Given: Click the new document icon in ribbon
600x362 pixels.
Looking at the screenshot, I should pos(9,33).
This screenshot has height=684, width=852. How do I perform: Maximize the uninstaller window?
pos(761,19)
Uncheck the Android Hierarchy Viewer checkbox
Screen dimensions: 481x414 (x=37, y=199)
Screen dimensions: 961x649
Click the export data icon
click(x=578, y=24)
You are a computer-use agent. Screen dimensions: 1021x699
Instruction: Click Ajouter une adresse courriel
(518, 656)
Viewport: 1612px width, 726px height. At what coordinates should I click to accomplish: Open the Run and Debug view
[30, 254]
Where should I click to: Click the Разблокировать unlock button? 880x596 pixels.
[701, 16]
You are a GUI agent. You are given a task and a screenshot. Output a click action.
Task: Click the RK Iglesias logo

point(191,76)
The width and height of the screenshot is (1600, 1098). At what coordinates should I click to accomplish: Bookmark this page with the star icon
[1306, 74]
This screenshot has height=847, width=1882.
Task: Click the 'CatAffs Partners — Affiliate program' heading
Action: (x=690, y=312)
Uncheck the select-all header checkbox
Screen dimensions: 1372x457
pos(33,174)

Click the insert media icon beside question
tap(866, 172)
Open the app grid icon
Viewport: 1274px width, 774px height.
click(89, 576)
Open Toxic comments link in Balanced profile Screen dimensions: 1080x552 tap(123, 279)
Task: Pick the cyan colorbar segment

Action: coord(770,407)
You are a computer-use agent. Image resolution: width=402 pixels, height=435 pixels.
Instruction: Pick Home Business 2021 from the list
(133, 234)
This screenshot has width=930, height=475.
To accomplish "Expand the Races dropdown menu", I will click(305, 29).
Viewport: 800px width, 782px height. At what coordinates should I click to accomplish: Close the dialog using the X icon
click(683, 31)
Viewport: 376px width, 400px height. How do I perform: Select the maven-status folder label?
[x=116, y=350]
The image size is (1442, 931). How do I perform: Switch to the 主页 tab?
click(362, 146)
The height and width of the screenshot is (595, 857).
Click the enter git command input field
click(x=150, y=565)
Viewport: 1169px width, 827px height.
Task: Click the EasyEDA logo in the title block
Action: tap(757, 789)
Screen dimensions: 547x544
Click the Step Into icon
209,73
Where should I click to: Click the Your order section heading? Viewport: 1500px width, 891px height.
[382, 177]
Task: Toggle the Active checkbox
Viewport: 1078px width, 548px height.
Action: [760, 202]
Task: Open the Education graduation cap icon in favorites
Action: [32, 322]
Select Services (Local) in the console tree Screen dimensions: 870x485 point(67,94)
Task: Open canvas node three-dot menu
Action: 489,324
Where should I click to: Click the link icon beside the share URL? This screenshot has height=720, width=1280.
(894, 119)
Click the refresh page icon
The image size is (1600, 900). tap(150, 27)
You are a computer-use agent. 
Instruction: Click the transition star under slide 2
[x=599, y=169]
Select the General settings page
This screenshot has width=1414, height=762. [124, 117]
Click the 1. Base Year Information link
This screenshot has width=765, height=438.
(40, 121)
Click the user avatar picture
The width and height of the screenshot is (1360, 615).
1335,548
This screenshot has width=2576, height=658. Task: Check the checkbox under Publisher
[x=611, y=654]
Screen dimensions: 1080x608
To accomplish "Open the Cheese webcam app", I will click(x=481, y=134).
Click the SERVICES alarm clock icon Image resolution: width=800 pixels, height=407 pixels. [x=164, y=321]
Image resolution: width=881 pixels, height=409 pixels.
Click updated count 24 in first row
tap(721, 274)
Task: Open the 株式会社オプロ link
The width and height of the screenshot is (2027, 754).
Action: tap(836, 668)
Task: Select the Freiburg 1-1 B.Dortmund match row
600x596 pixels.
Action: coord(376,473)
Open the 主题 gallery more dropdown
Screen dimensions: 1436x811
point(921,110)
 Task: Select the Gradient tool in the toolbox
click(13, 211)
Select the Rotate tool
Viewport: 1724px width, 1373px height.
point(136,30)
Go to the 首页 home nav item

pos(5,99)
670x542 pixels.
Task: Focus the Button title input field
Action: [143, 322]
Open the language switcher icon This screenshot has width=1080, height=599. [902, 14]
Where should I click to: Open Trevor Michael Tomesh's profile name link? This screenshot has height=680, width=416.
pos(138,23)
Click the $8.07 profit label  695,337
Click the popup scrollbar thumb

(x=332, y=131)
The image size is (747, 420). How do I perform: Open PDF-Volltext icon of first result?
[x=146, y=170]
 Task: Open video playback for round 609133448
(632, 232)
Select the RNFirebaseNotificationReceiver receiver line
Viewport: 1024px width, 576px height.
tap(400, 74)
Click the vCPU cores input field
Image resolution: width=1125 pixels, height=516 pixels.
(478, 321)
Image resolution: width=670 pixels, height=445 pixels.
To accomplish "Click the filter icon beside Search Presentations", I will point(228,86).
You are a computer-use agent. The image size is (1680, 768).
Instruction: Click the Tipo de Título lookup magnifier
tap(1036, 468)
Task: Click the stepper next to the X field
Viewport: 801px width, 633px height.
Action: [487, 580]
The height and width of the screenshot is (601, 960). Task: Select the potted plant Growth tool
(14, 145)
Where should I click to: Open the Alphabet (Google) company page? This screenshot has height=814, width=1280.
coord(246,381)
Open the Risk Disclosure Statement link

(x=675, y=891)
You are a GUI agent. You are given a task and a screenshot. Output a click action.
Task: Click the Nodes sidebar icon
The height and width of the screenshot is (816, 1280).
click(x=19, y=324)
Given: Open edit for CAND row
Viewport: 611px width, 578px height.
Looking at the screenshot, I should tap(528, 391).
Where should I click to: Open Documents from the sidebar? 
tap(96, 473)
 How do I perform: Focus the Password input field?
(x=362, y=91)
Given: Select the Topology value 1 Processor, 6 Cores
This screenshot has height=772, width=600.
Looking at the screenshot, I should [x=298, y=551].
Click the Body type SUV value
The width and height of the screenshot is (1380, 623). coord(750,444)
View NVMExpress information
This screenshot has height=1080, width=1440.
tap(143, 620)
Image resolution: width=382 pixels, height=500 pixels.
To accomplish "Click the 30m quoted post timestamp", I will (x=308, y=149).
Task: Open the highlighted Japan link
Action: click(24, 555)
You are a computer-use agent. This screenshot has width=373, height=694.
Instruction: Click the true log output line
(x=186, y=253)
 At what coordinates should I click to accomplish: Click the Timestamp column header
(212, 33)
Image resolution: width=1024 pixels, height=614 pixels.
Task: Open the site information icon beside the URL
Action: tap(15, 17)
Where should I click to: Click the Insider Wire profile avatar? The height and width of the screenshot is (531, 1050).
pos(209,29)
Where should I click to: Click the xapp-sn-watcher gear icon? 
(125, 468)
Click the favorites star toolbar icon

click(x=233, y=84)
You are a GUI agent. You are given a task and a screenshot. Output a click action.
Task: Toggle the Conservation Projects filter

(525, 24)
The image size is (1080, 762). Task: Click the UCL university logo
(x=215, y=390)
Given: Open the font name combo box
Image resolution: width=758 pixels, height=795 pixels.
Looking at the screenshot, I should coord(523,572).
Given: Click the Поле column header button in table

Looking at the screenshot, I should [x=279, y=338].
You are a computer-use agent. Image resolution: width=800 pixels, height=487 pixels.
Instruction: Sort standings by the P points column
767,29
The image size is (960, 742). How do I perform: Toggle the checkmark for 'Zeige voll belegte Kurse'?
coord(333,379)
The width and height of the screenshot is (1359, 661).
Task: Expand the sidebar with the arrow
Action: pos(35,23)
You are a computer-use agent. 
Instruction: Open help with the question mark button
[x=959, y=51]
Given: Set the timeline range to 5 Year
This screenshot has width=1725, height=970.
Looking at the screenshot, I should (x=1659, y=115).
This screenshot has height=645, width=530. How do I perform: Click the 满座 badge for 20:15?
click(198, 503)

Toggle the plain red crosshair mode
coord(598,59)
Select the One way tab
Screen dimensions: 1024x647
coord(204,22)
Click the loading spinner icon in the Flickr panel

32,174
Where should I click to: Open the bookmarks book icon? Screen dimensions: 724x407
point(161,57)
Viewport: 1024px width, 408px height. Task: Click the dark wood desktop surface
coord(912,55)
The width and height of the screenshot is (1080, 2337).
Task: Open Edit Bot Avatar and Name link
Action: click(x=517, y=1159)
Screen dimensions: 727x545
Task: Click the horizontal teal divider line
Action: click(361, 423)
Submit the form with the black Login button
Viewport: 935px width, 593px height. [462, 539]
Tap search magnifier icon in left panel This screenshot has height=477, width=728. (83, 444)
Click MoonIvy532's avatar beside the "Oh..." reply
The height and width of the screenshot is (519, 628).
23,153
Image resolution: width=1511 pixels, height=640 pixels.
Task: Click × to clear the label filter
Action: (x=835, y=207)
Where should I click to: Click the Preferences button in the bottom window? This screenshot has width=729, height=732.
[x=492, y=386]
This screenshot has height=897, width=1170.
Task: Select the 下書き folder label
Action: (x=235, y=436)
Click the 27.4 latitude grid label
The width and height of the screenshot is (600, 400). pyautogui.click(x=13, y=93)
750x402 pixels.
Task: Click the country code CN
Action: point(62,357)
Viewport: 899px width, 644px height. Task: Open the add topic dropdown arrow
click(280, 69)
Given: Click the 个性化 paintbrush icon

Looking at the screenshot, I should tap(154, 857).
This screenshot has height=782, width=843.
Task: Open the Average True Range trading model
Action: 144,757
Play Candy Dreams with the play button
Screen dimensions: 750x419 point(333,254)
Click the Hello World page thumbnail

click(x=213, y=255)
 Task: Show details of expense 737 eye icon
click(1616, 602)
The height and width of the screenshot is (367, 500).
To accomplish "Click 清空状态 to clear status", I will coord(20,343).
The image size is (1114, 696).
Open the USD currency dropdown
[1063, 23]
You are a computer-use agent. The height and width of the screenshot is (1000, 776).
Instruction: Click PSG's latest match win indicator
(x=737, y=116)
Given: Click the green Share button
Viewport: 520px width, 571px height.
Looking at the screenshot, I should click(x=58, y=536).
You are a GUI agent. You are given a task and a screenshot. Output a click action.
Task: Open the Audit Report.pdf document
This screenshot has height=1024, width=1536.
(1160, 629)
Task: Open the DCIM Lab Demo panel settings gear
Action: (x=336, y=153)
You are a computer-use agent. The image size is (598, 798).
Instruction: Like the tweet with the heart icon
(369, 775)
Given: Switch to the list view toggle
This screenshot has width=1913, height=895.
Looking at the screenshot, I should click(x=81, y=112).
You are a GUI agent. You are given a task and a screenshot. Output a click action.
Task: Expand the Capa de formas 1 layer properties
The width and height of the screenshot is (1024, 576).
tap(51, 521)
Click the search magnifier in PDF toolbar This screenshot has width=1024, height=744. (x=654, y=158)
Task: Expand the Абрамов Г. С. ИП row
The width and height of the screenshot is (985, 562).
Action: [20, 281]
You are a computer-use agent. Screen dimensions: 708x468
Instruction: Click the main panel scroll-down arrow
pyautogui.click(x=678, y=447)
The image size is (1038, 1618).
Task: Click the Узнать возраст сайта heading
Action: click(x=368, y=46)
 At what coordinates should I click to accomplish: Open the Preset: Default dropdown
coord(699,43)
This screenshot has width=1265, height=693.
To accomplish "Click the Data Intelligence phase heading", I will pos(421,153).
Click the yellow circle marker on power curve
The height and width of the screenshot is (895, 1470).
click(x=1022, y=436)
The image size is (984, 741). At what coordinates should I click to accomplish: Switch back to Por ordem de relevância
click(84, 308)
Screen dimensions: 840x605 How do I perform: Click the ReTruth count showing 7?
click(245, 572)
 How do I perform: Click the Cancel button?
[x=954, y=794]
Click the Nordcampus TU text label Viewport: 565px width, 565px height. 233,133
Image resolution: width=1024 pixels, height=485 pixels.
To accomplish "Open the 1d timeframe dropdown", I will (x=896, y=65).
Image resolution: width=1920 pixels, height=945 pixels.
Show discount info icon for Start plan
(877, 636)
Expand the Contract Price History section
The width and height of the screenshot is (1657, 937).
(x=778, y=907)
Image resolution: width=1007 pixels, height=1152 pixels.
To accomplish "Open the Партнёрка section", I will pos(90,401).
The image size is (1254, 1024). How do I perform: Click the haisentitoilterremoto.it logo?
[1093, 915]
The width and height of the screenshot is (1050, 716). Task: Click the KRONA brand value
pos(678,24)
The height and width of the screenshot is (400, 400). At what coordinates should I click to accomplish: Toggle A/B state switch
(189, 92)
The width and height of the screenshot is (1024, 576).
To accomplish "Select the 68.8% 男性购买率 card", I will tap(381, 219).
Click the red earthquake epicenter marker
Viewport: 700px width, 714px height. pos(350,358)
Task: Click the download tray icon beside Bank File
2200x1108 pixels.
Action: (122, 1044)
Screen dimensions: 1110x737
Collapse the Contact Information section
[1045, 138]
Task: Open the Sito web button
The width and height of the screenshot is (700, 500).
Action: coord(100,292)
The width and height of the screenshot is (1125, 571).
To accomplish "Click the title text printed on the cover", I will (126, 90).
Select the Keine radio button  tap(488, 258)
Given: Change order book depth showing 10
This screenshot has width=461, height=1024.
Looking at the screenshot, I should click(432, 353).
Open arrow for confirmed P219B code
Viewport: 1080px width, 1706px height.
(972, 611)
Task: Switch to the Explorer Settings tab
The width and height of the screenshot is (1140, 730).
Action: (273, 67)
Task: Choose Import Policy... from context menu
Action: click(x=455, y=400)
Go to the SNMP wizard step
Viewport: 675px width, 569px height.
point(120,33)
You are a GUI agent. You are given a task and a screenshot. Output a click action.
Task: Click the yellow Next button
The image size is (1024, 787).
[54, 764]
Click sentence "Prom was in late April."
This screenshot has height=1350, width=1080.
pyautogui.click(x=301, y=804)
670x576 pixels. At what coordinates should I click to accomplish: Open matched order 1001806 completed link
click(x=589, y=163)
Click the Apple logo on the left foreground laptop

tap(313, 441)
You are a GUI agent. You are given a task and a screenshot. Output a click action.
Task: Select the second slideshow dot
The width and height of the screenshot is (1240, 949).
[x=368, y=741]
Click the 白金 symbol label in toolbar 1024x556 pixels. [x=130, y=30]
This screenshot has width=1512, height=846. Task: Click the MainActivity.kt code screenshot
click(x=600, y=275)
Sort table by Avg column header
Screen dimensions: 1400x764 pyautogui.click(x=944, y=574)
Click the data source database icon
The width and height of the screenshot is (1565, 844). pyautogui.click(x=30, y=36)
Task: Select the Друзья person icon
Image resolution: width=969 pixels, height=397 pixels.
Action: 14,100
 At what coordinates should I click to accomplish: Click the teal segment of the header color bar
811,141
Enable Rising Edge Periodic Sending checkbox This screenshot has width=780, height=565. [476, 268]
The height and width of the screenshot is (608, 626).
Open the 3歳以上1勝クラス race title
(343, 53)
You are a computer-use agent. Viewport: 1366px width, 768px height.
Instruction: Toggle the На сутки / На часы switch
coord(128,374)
• • • • • • •
WHAT YOU WILL DO ▸ Only lines holding the word "Year" are wanted, so copy each of them from the records above.

OUTPUT OF THE TASK ▸
Click the 1. Base Year Information link
Given: Set the timeline range to 5 Year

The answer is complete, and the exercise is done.